Blancanieves debe morir (23 page)

Read Blancanieves debe morir Online

Authors: Nele Neuhaus

Tags: #Intriga, Policíaco

BOOK: Blancanieves debe morir
7.65Mb size Format: txt, pdf, ePub

—Querida familia —empezó Lorenz con solemnidad—, Thordis y yo queríamos aprovechar el día de hoy y el hecho de que esté la familia reunida para anunciaros que nos casamos. —Le pasó un brazo por los hombros a Thordis, y ambos sonrieron satisfechos—. No te preocupes, papá —le dijo un risueño Lorenz a su padre—, no tenemos que casarnos, solo queremos hacerlo.

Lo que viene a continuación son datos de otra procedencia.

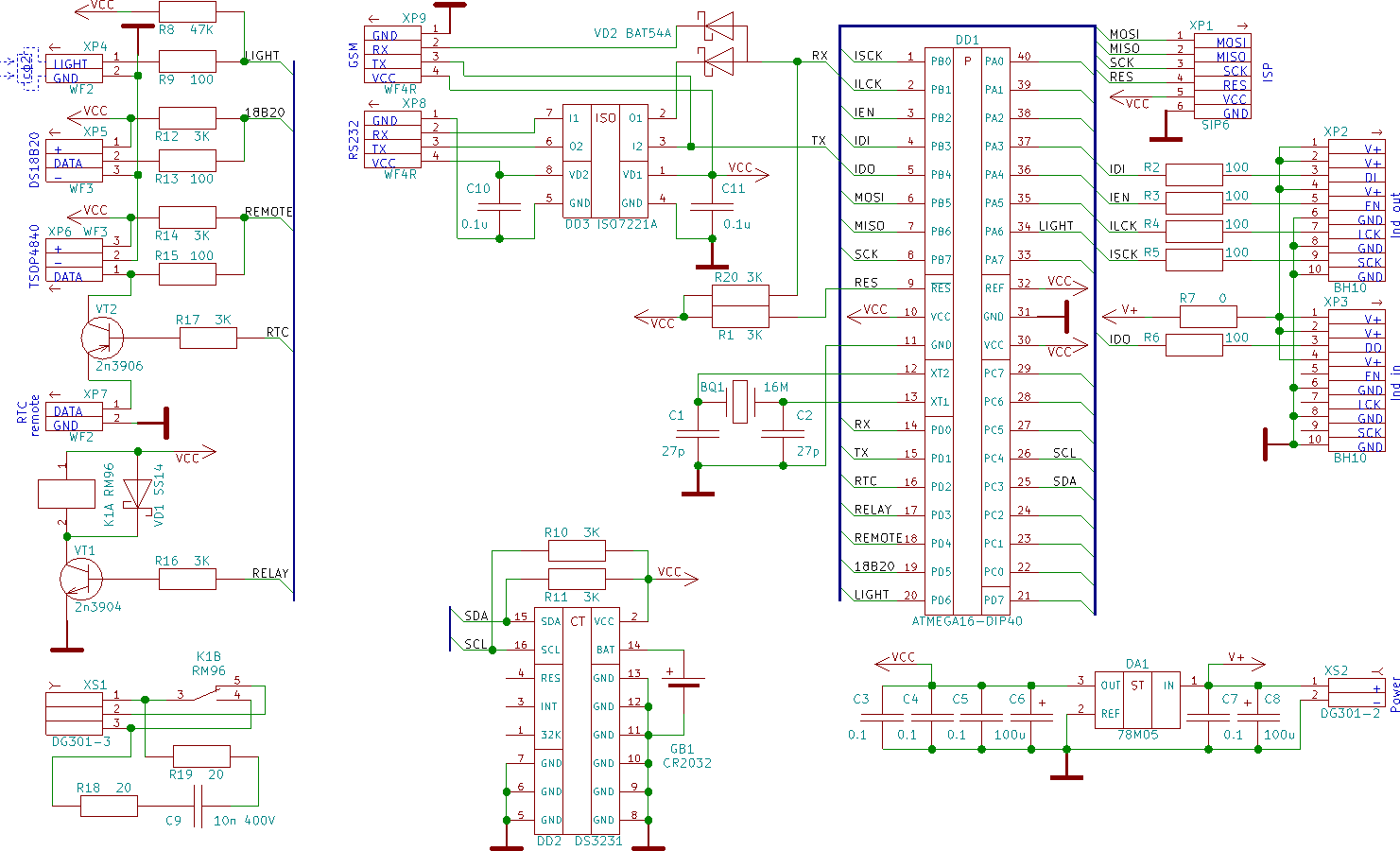Select the C9 10n 400V capacitor
The image size is (1400, 851).
click(x=199, y=806)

—Vaya, vaya —observó Quentin.

Las sillas se apartaron y todos se levantaron para felicitar a la pareja. Bodenstein abrazó a su hijo y a su futura nuera. A decir verdad, la noticia no le sorprendía, solo le extrañaba que Lorenz hubiese guardado tan bien el secreto. Su mirada se cruzó con la de Cosima y Bodenstein se acercó a ella, quien se secó una lagrimilla de emoción.

—Ya ves, Oliver —dijo, y sonrió—. Al final, nuestro hijo se aburguesa y se casa.

—Bueno, bastante de cabeza nos trajo con sus aventuras —contestó Bodenstein.

Después de terminar el instituto, Lorenz pasó un periodo de tiempo peligrosamente largo trabajando de DJ y desempeñando toda clase de empleos eventuales en la radio y la televisión. A Bodenstein le habría gustado hacer valer su autoridad entonces, pero Cosima mantuvo la calma, pues estaba firmemente convencida de que algún día Lorenz encontraría su verdadera vocación. Ahora su hijo moderaba un programa radiofónico diario de tres horas en una gran emisora privada, y además ganaba muchísimo dinero presentando galas, acontecimientos deportivos y otros eventos en toda Alemania.

Se sentaron de nuevo. El ambiente era alegre y relajado. Rosalie había abandonado la cocina y bebía champán.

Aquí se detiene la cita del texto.